##### The records #####

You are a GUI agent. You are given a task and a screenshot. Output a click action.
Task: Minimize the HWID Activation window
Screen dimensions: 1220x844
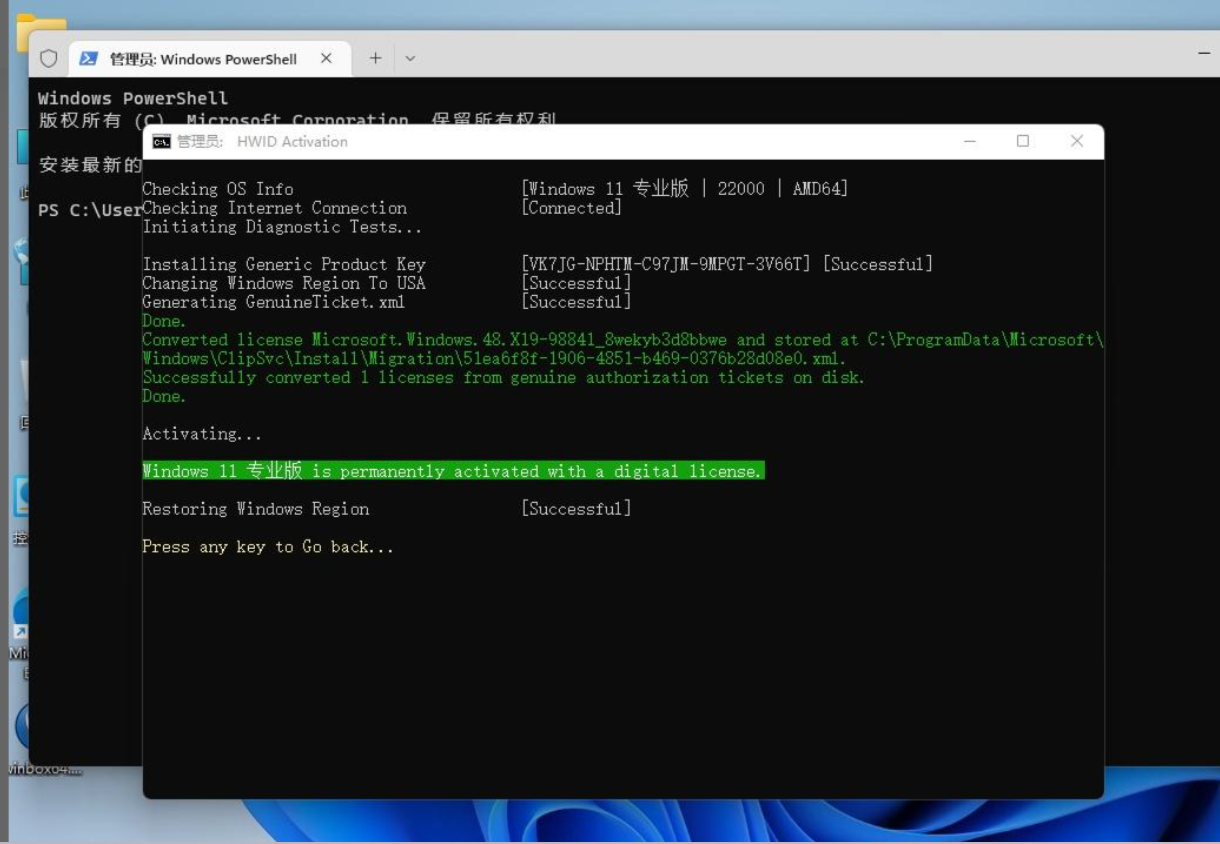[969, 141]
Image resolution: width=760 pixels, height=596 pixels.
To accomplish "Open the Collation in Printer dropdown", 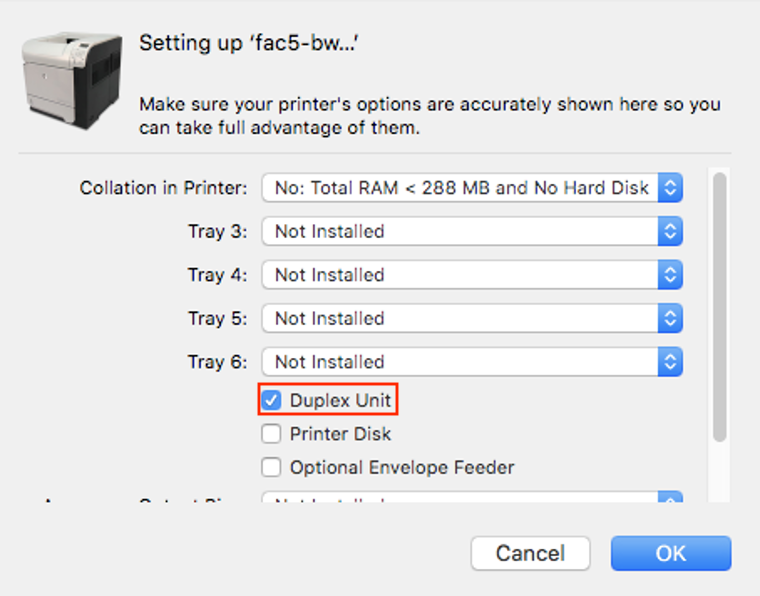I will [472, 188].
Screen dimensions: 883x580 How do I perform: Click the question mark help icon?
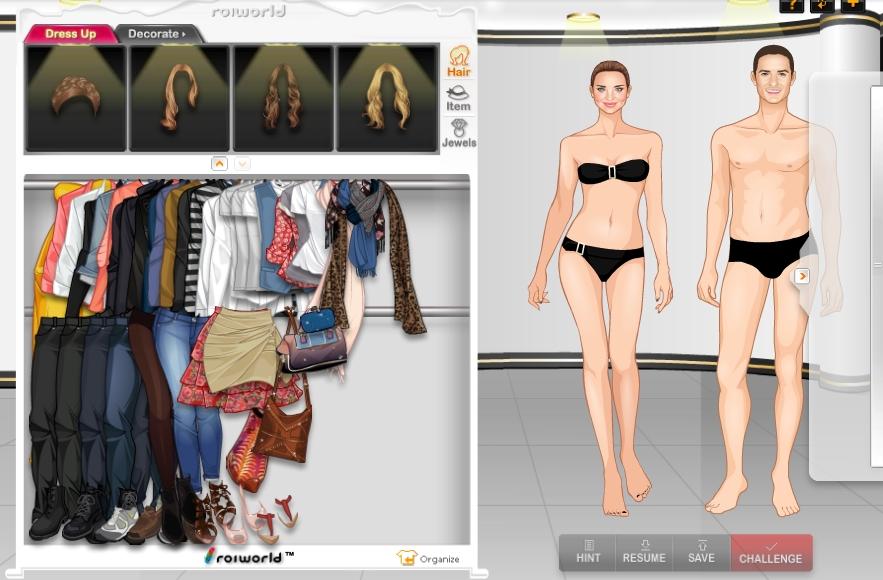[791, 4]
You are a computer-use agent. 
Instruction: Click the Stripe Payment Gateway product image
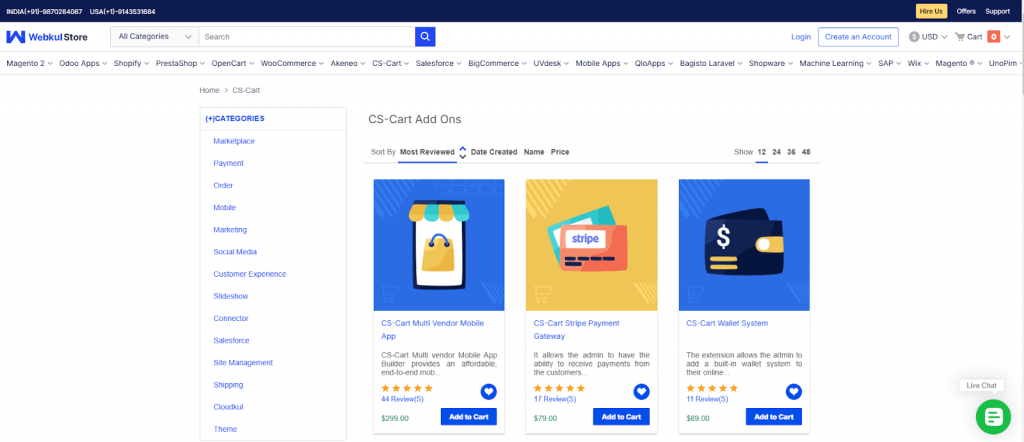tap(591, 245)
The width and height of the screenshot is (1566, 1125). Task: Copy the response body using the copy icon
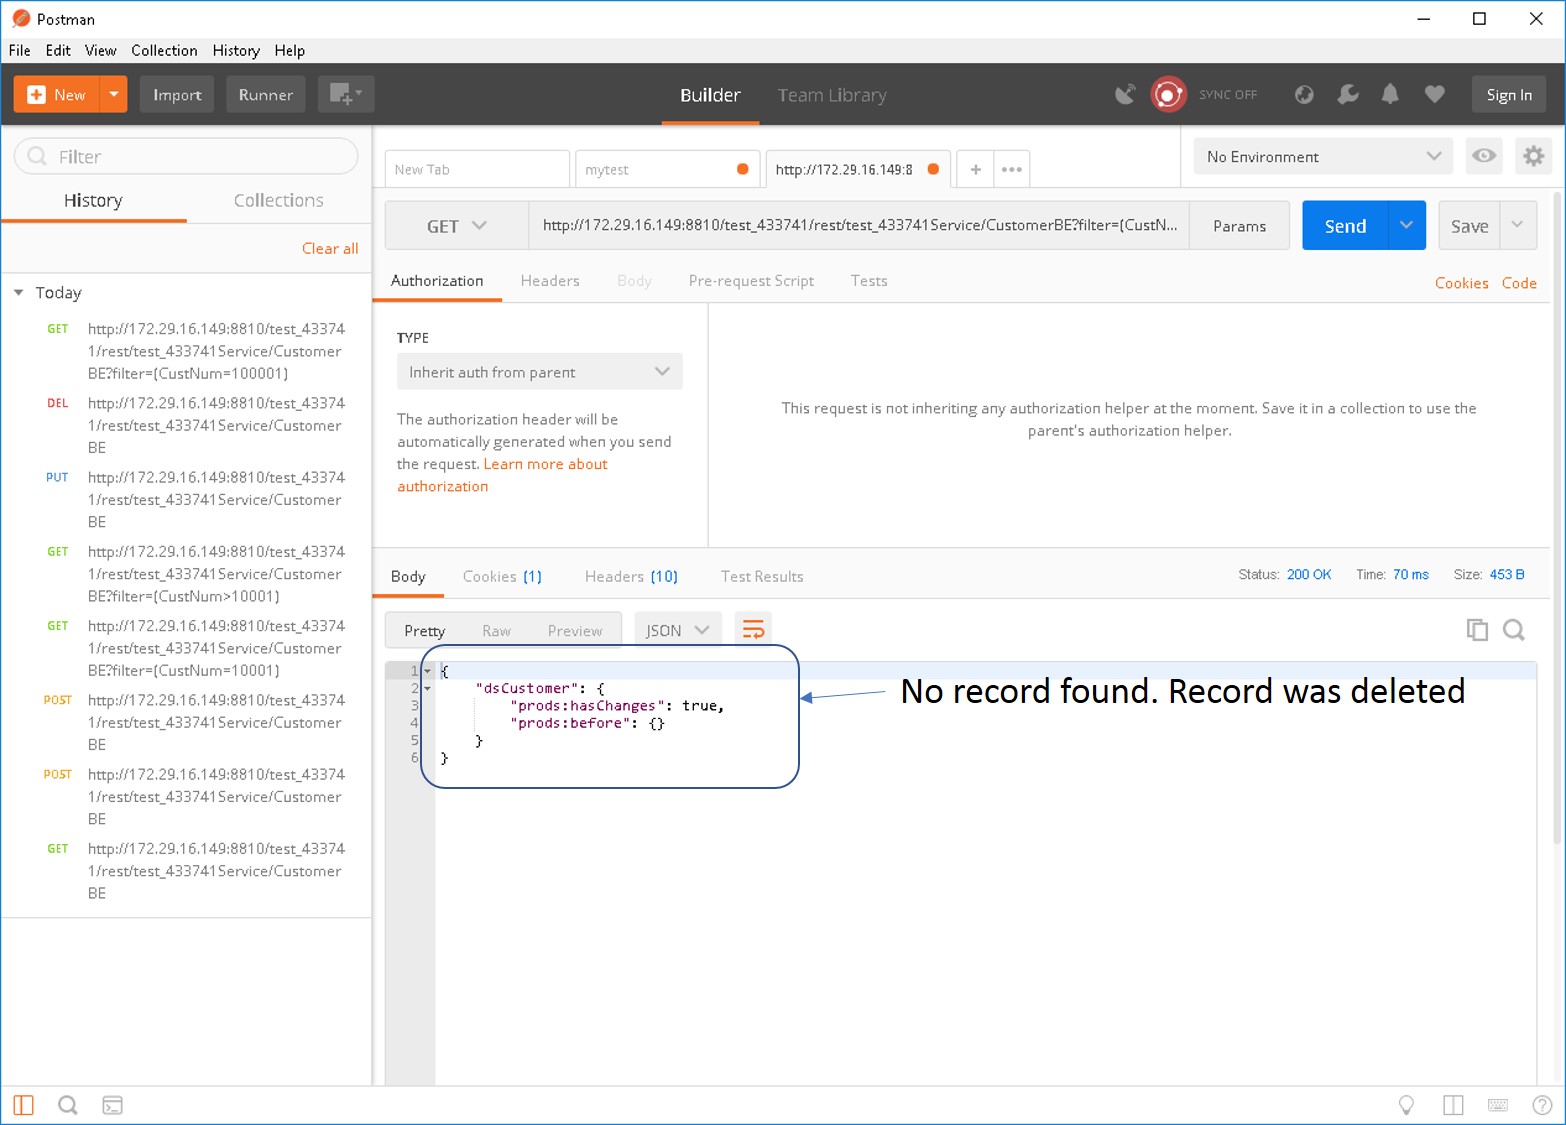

#####

-- What this task involves --
Starting with the line that contains "Instruction: Click the", repeat each line exactly through the last line of the data above, and nothing more; the pictures stay out.

-- Your response --
Instruction: Click the Stripe Payment Gateway product image
tap(591, 245)
The width and height of the screenshot is (1566, 1125). Task: Copy the response body using the copy icon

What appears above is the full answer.